Collected data entries:
======

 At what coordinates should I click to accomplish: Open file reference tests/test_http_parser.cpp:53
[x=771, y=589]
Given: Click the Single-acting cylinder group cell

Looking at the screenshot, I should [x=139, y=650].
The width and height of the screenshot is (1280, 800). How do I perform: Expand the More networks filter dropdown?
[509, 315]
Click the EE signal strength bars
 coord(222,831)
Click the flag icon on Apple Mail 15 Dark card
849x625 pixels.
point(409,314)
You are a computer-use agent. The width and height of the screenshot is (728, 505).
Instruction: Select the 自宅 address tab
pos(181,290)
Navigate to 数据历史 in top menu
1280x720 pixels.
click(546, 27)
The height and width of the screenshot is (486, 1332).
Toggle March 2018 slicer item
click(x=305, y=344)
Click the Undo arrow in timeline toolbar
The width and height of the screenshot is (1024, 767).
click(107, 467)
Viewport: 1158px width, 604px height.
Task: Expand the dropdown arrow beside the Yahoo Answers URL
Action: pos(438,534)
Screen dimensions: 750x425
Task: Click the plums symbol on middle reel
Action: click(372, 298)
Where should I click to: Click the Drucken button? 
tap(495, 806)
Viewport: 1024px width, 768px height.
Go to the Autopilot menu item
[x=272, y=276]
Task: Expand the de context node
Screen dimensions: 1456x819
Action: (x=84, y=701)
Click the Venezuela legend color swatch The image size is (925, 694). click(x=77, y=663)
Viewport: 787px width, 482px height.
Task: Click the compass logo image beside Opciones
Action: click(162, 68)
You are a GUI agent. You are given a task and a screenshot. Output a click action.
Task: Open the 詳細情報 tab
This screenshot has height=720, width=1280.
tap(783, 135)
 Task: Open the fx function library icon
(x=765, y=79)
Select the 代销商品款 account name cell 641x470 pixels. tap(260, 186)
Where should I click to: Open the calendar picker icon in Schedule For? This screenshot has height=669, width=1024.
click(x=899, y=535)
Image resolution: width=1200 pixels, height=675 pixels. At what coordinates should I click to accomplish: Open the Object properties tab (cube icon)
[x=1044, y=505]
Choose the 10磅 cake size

======

(What to work on)
Search the data for the string "agent" and say how many lines include it, giving only the number.

(Task output)
2